Déportation après réinstallation : l'appartenance conditionnelle des Américains bhoutanais aux États-Unis

Auteurs-es

  • Kamal Khatiwada University of Calgary
  • Lila K. Chamlagai Brown University
  • Karun K. Karki University of British Columbia
  • Sudarshan Pyakurel Bhutanese Community of Central Ohio

DOI :

https://doi.org/10.55016/2mzba428

Mots-clés :

forced displacement, Bhutanese refugee, deportation

Résumé

Cet article examine de manière critique la récente expulsion d'Américains bhoutanais réinstallés à travers le prisme de la nécropolitique, un concept introduit par Achille Mbembe pour décrire le pouvoir de l'État de décider de la vie et de la mort. S'appuyant sur les théories de la biopolitique et sur le « droit d'avoir des droits » d'Hannah Arendt, les auteurs soutiennent que les politiques américaines d'immigration et d'expulsion, notamment celles mises en œuvre en mars 2025, non seulement criminalisent et marginalisent les réfugiés, mais perpétuent également la mort sociale, l'apatridie et les traumatismes psychologiques.
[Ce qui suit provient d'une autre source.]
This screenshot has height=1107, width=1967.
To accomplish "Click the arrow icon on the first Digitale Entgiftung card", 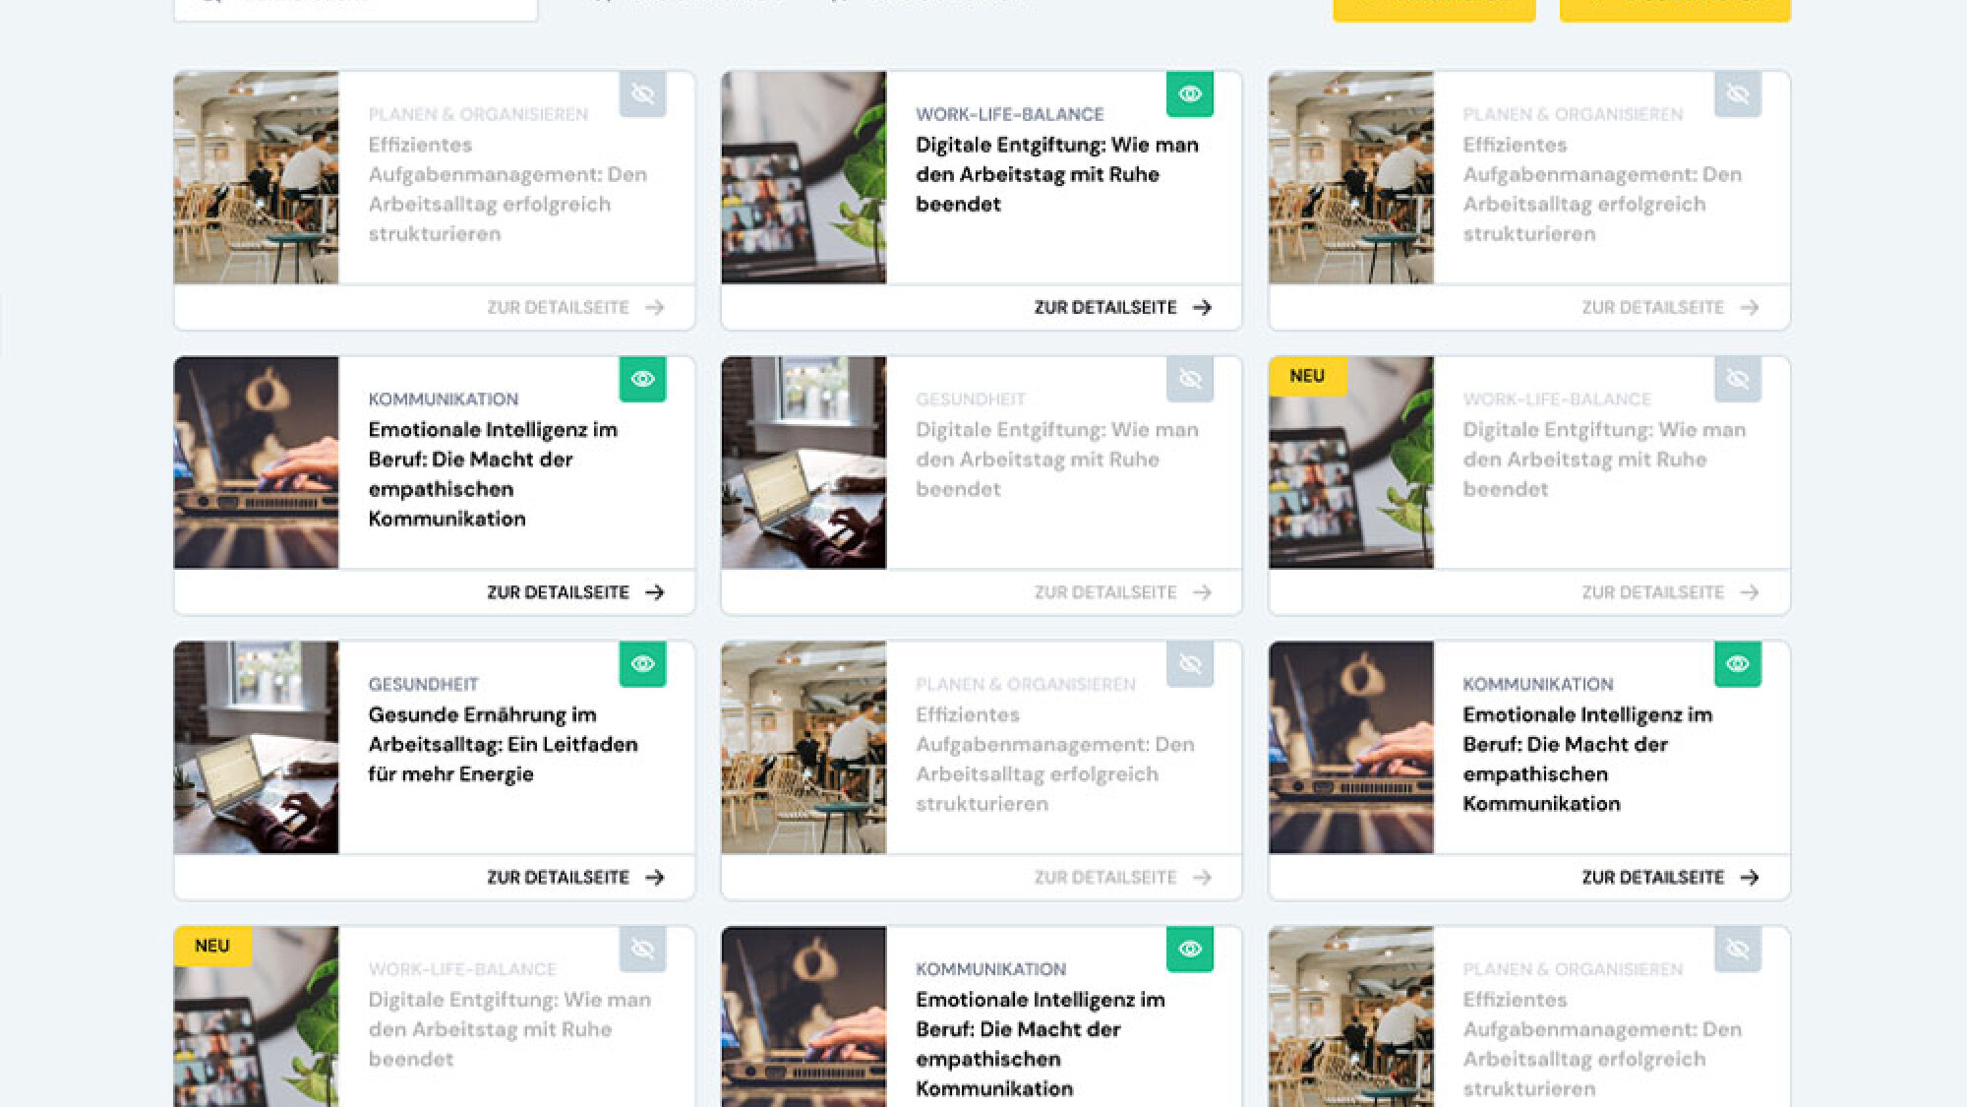I will (1202, 306).
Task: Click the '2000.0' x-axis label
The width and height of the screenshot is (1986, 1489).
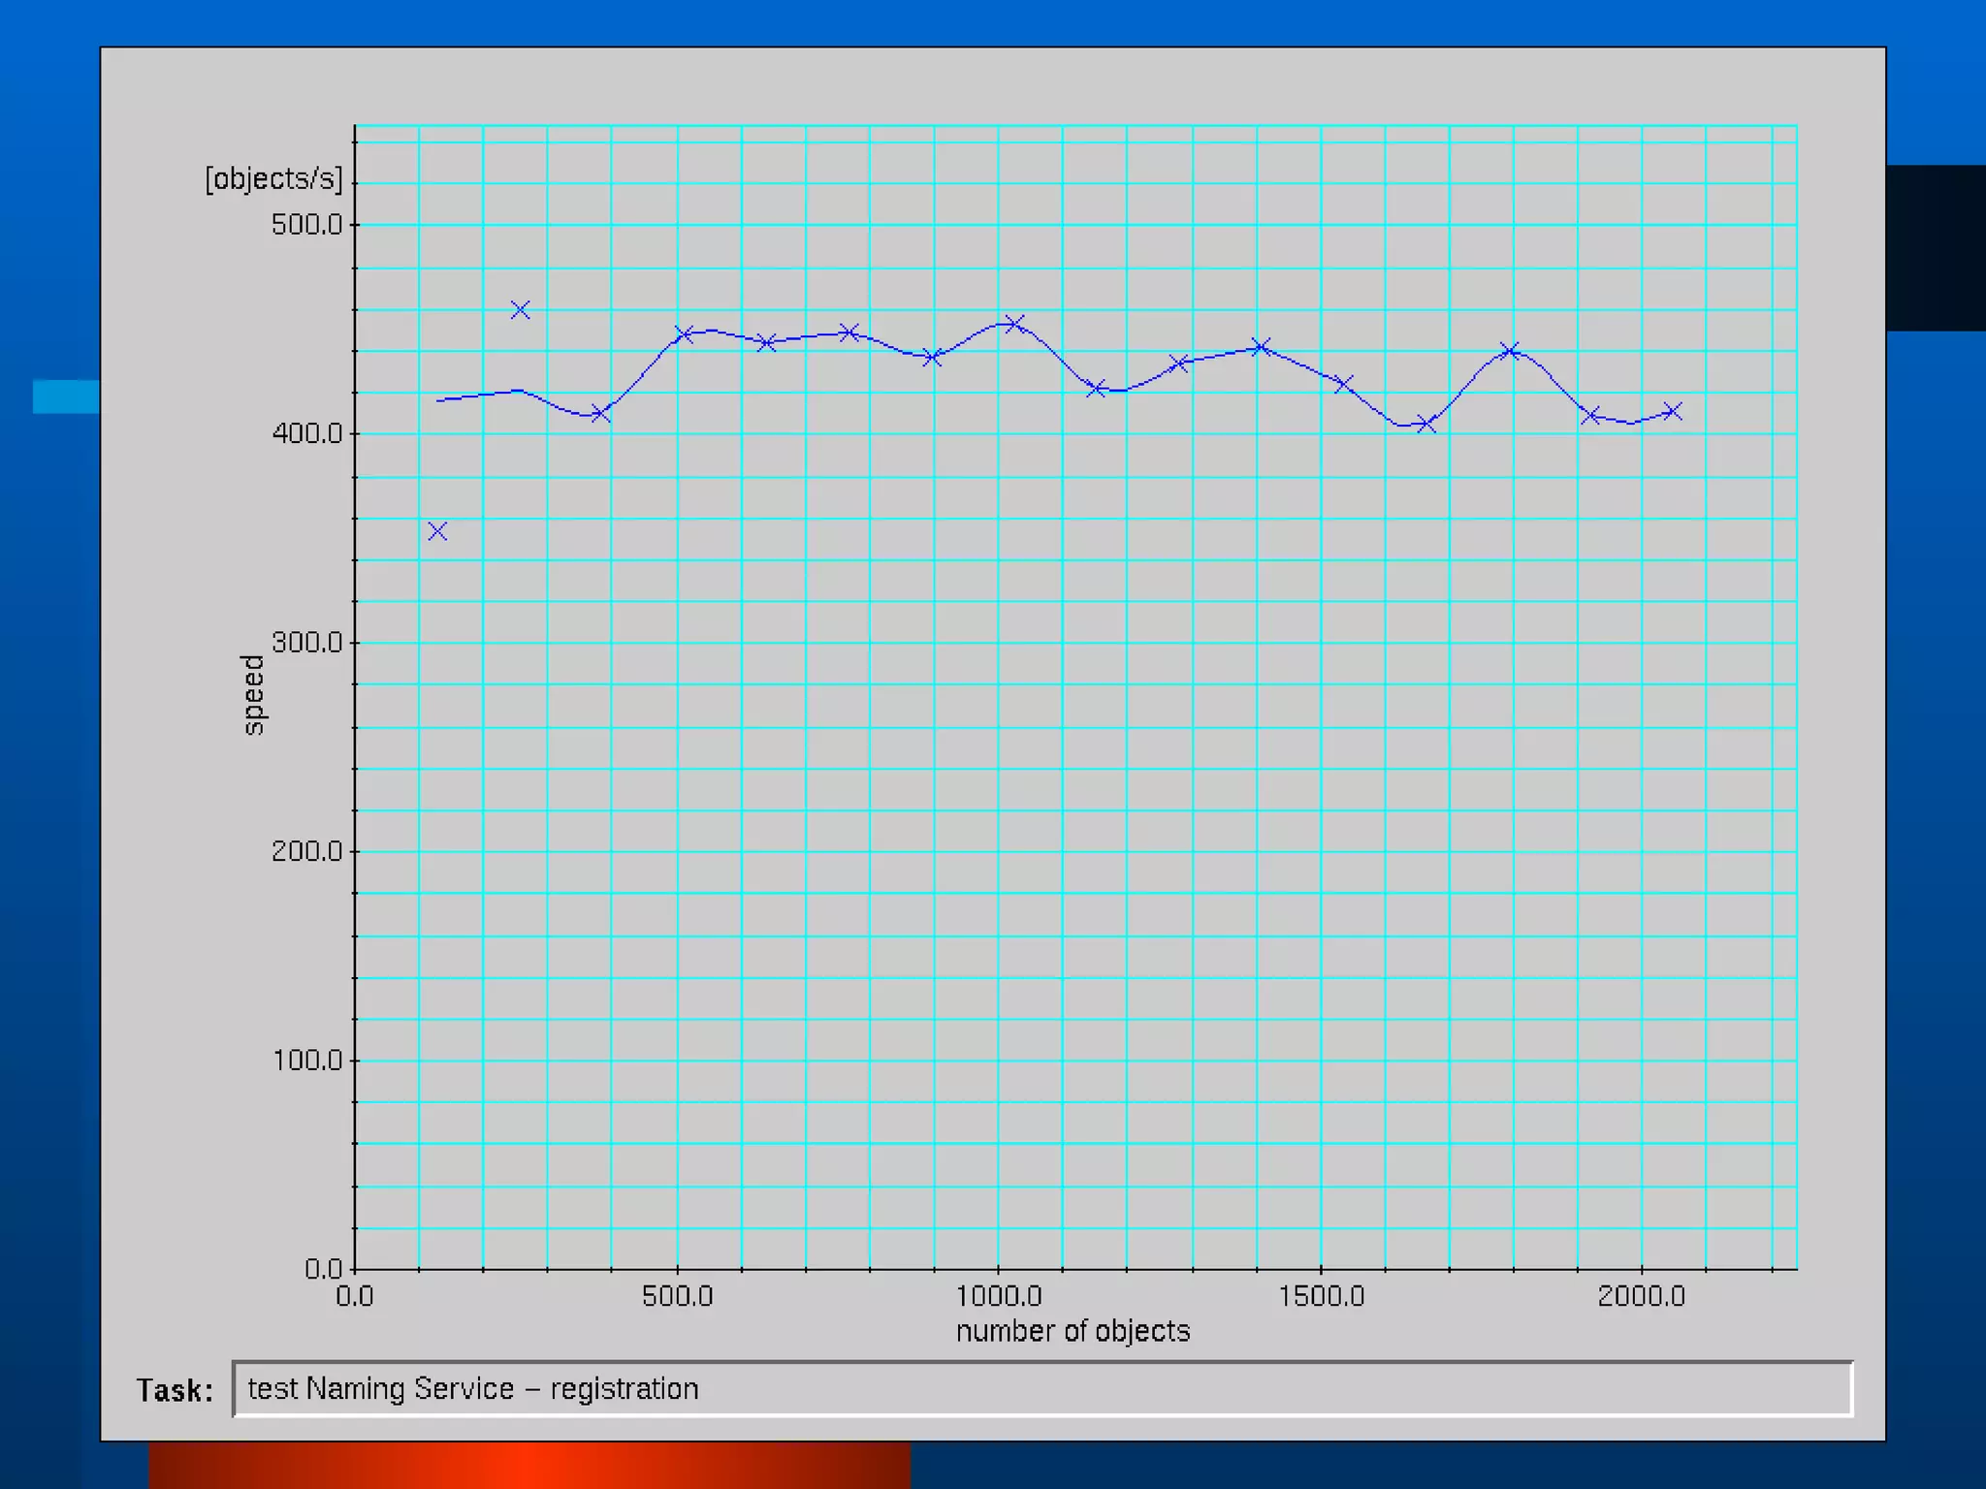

À partir du cas des Américains bhoutanais, initialement expulsés du Bhoutan dans les années 1990 puis réinstallés aux États-Unis, l'article met en évidence comment des cadres légalistes peuvent masquer la violence structurelle et les violations des droits humains. L'expulsion de ces personnes légalement réinstallées, dont beaucoup ont été rendues apatrides et redirigées de force vers plusieurs pays, met en évidence les failles éthiques des régimes d'immigration contemporains. Les auteurs appellent à des politiques d'immigration fondées sur les droits humains, la dignité et la justice sociale, en particulier pour les populations déplacées et vulnérables dont l'appartenance reste conditionnelle et précaire.